ELLSWORTH, Maine — A local company has opened Maine’s first public refueling station for propane-powered vehicles.

R.H. Foster, located on High Street in Ellsworth, unveiled the dispenser on Monday, with plans to install two more stations, in Hampden and Machias, in the coming months.

Propane is the third-most common automotive fuel in the country, but still lags far behind the more common gasoline and diesel. Roy Willis, president and CEO of Propane Education and Research Council, based in Washington, D.C., was on hand in Ellsworth on Monday. He said best estimates indicate there are only about 300,000 propane-powered vehicles on the road in the U.S. He did not know how many might be in Maine.

But with the volatility in gasoline prices and consumers looking for ever-greener fuel alternatives, proponents of propane — referred to in its automotive incarnation as “autogas” — say the market is poised to grow.

According to the National Propane Gas Association, autogas releases 12 percent less carbon dioxide into the atmosphere than does gasoline, 20 percent less nitrogen oxide and 60 percent less carbon monoxide. It also releases 80 percent less particulate smog than diesel.

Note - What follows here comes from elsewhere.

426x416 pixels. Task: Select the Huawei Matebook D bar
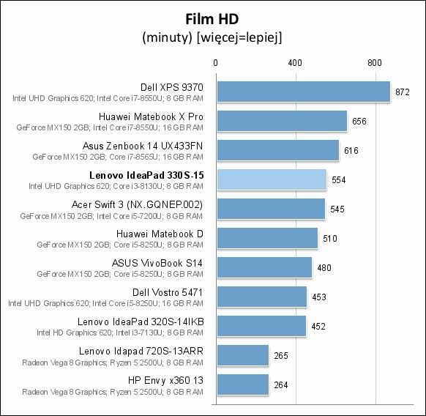pyautogui.click(x=267, y=238)
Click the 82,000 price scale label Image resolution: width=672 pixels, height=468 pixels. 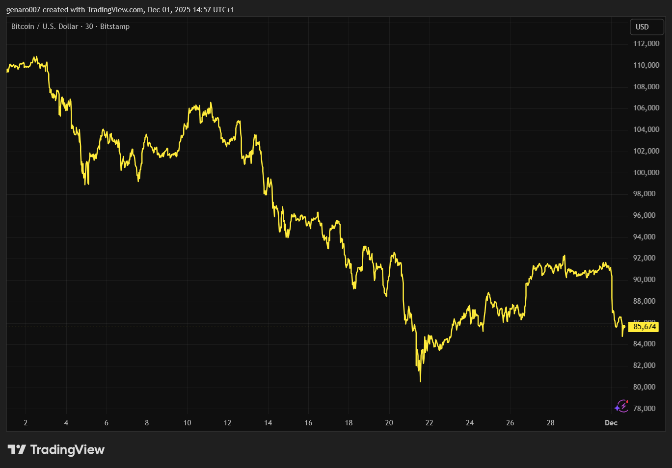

But alternative energy is always a chicken-egg question: Will consumers switch to new energy sources once the infrastructure is in place, or will demand for alternatives create the push for infrastructure investments?

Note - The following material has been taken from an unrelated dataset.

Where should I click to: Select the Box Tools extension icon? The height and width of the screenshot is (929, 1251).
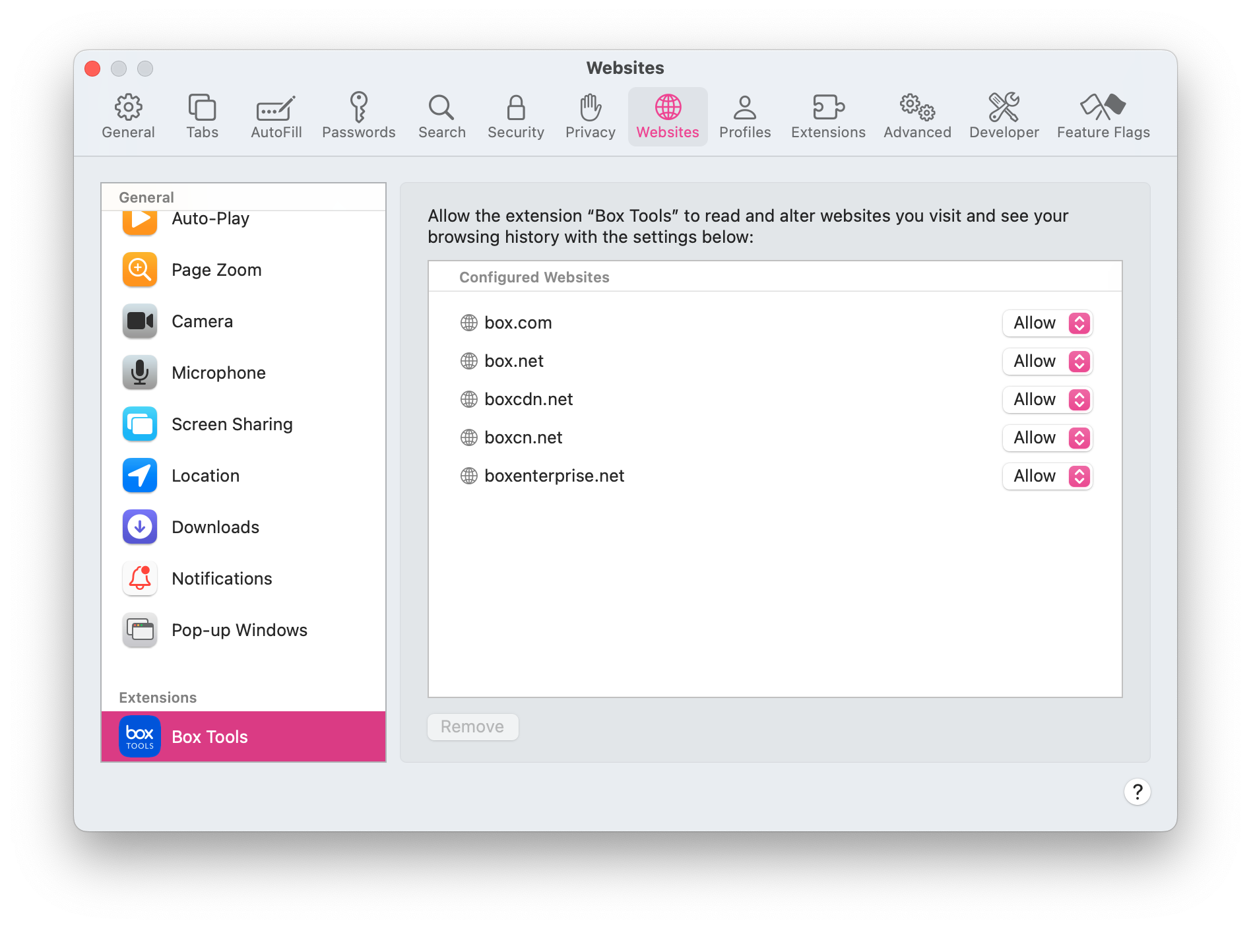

R.H. Foster is placing its bet on propane, saying that the infrastructure it’s building in Down East Maine — and a concerted effort to educate the public on propane’s merits — will boost demand.

The company has already converted a portion of its own fleet to propane, and said it will seek to educate municipalities, school districts and fleet companies about the environmental and cost savings associated with autogas.

“I can never guess how fast consumers will make the transition,” said Robert Tracy, executive vice president of R.H. Foster. “People have been driving diesel and gas their whole lives. … But we believe the customer is interested in clean energy and in lower price.”

The station in Ellsworth is currently dispensing propane gas at a price of $2.14 per gallon, about $1.50 cheaper than gasoline at local gas stations.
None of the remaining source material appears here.